Exercise objective:
From the line that contains "Click the $27.43 amount in the heading" to the end of the records below, copy every line exactly. Both the first and last of these lines count.

Record excerpts:

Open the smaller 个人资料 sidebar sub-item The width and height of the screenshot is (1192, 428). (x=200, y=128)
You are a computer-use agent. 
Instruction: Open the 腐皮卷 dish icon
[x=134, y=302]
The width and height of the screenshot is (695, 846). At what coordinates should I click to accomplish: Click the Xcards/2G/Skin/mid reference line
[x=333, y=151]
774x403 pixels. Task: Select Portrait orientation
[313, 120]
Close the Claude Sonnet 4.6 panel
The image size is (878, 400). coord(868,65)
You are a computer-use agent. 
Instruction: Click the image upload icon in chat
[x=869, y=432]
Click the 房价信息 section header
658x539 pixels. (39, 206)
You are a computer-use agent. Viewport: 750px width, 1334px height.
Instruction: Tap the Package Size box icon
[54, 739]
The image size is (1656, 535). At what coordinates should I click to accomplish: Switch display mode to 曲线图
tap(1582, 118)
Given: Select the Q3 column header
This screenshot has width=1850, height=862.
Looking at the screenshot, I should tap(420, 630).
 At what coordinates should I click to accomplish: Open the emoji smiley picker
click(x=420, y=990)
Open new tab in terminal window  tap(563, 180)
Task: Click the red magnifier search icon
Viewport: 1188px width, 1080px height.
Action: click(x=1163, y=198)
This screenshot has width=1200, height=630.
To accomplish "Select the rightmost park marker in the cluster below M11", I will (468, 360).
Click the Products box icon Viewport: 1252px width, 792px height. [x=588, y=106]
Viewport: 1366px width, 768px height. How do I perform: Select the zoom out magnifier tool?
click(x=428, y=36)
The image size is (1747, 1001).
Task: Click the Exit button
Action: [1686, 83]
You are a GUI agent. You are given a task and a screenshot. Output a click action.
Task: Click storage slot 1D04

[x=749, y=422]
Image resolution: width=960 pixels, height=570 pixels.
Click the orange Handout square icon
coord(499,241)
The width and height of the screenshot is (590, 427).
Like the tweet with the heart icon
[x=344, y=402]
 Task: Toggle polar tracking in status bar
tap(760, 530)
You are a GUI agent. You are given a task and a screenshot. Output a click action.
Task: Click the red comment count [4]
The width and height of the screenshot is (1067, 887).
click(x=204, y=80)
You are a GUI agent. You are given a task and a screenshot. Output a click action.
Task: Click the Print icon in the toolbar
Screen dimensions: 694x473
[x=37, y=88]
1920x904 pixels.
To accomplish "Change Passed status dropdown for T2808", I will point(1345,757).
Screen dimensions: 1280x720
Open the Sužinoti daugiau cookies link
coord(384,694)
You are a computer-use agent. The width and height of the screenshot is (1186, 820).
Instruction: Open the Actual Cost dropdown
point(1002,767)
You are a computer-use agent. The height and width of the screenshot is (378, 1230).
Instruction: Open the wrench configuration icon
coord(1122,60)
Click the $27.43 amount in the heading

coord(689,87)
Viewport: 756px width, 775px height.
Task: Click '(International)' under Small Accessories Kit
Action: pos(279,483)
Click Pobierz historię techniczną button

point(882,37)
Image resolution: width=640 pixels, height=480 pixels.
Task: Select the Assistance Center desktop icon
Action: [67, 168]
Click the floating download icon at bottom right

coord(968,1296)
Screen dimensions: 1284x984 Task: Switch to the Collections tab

Response for this exercise:
Click the $27.43 amount in the heading

coord(689,87)
Viewport: 756px width, 775px height.
Task: Click '(International)' under Small Accessories Kit
Action: pos(279,483)
Click Pobierz historię techniczną button

point(882,37)
Image resolution: width=640 pixels, height=480 pixels.
Task: Select the Assistance Center desktop icon
Action: [67, 168]
Click the floating download icon at bottom right

coord(968,1296)
Screen dimensions: 1284x984 Task: Switch to the Collections tab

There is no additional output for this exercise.